# How do you explain ?



## dclarke (Dec 22, 2012)

How do you explain to people their poo is so solid that they need a better flushing toilet or some stool softener ?


----------



## gear junkie (Jun 20, 2008)

maybe this would be a good question for a doctor?


----------



## dclarke (Dec 22, 2012)

gear junkie said:


> maybe this would be a good question for a doctor?


The doctor isn't the one having to augur the toilet. Lol


----------



## SewerRat (Feb 26, 2011)

Just tell them you know an additive that helps a lot and hand them a bottle of Metamucil. Tell them to use as directed.


----------



## Phat Cat (Apr 1, 2009)

IMO, it's easier for the older plumbers to discuss the issue, as well as the issue of men having bad aim as they age.

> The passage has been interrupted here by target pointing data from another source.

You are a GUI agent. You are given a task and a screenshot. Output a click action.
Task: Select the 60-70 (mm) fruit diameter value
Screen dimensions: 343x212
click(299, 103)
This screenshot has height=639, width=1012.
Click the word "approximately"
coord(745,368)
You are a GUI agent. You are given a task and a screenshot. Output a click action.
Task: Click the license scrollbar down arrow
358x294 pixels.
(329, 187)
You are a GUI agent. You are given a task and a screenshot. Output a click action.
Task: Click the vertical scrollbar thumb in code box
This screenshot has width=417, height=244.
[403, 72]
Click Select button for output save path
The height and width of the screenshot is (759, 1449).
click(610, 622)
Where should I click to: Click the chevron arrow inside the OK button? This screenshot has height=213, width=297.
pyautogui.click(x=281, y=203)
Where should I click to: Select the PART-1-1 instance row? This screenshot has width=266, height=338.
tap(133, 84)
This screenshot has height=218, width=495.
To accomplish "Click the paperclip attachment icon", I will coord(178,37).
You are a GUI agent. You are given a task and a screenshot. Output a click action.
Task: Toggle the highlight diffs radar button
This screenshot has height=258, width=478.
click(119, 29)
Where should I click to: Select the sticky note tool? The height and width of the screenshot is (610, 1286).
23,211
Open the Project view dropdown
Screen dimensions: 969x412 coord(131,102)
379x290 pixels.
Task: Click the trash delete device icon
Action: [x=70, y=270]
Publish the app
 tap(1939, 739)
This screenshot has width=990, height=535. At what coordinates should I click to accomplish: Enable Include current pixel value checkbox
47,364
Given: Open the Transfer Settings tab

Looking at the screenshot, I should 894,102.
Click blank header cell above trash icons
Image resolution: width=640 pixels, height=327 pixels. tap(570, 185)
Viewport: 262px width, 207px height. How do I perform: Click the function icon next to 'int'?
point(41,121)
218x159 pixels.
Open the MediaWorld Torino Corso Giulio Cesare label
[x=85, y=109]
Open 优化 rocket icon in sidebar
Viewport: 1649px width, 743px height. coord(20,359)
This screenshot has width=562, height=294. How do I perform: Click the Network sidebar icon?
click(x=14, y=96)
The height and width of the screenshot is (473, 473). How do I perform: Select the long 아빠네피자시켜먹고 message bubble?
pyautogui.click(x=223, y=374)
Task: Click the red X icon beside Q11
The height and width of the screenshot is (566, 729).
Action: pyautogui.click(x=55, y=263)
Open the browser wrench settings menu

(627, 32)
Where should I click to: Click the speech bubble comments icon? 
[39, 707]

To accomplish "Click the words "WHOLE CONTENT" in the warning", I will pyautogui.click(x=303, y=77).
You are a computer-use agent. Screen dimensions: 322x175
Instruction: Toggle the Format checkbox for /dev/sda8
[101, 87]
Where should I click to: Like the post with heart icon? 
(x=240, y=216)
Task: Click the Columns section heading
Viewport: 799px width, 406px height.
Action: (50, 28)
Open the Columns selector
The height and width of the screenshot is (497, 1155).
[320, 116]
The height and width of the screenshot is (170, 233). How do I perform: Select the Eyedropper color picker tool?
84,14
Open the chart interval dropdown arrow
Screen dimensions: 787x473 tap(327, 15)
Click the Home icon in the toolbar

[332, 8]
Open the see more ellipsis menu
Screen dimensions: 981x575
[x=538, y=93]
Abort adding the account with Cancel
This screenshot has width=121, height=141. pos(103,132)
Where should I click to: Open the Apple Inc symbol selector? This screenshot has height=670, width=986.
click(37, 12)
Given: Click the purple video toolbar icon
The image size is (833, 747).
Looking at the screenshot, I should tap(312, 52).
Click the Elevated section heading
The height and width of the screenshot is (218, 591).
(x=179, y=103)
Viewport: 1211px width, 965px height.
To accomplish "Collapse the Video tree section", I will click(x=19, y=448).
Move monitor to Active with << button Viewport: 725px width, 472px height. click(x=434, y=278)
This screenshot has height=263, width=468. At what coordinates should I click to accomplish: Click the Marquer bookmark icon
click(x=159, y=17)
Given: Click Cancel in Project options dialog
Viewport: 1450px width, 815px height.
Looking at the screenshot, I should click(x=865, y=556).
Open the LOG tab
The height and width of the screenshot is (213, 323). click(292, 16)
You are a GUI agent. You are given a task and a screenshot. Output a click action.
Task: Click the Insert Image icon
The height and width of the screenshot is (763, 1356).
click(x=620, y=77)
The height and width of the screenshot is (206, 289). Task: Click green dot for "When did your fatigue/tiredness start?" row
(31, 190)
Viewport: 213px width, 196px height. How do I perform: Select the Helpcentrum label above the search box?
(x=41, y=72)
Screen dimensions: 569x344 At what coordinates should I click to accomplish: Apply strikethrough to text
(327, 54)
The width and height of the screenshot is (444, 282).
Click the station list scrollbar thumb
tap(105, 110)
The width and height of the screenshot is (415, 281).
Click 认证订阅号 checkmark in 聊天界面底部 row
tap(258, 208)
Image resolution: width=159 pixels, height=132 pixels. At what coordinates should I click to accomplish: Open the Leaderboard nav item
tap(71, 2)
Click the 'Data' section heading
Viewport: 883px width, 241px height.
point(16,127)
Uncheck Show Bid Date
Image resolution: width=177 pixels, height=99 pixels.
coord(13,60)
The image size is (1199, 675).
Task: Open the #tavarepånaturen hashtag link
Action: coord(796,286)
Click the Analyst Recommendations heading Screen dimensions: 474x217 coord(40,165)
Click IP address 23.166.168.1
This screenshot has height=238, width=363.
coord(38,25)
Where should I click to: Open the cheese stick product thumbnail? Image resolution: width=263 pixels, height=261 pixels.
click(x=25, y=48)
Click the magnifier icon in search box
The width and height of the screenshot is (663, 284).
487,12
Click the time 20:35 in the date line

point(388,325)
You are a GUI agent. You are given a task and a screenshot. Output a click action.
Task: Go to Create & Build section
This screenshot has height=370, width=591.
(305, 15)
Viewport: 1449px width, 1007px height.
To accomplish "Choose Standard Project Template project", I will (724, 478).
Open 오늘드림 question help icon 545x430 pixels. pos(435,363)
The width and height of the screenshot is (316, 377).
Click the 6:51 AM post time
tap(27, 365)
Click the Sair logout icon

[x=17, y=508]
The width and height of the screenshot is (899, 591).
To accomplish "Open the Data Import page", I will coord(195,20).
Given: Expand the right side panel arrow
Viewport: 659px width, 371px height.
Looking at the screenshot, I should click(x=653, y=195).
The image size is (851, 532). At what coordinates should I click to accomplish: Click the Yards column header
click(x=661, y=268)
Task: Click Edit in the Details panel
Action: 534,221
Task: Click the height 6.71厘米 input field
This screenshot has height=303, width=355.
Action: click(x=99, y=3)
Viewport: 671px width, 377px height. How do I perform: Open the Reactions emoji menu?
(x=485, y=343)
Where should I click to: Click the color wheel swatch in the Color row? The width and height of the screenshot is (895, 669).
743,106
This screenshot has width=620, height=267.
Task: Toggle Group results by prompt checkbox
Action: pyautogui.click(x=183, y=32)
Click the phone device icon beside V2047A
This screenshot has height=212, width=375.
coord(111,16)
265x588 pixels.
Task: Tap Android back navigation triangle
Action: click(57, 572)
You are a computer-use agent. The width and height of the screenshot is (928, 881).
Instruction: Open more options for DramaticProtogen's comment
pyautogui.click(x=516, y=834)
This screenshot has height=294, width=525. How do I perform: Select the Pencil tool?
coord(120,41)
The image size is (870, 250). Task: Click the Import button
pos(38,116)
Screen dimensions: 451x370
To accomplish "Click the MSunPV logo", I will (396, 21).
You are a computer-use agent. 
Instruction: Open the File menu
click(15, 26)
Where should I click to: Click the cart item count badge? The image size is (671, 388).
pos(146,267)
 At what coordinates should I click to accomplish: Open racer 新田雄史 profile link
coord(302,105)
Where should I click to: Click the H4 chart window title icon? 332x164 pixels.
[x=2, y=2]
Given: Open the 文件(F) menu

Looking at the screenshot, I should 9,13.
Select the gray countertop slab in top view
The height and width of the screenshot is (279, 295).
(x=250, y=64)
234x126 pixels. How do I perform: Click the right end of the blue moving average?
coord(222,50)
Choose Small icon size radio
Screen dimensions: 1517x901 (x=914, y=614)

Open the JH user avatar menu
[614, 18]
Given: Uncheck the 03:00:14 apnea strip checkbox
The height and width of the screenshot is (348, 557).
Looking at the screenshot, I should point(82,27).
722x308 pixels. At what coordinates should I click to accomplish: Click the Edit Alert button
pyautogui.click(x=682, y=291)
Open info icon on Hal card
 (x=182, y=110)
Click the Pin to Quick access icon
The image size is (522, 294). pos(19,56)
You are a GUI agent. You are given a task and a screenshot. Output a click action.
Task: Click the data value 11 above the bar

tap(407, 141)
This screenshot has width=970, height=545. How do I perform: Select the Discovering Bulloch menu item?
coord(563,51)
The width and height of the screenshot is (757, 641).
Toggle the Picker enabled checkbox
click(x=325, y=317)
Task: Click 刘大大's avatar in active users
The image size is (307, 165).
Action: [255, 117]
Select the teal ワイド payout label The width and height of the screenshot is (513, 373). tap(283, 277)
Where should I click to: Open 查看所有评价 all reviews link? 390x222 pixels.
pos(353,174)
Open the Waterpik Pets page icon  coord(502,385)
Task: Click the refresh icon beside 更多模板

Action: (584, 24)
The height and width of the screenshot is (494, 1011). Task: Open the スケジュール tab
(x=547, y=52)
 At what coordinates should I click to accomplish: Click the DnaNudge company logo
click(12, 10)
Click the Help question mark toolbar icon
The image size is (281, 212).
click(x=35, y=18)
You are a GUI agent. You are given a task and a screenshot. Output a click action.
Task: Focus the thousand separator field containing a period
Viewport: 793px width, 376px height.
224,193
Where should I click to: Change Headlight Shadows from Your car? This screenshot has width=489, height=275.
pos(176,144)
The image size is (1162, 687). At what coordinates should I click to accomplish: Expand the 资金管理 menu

Richard (I believe) wrote a great response to this issue and it was handled with tact. Hopefully he will chime in later. He has a great way with words. :yes:


----------



## gear junkie (Jun 20, 2008)

dude you need to make my super plunger. Haven't augered poop yet because of it. Also a good lead in for a new toilet.


----------



## UN1TED-WE-PLUMB (Oct 3, 2012)

It's easy..

Just tell them they need a better flushing toilet that will meet their needs.


----------



## dclarke (Dec 22, 2012)

I normally do try selling the new toilet. I still recommend the Toto drake and if they appear to be having trouble getting around I'll recommend an ADA


----------



## Richard Hilliard (Apr 10, 2010)

Here is a great way of presenting the big old crusty ball that will not flush.

Have you ever been on meds where your diet has changed the way you use the water closet?

Start off with that and explain how diet and meds affect the waste that goes through the toilet. If you were a partier in your younger days or now you have experienced the difference.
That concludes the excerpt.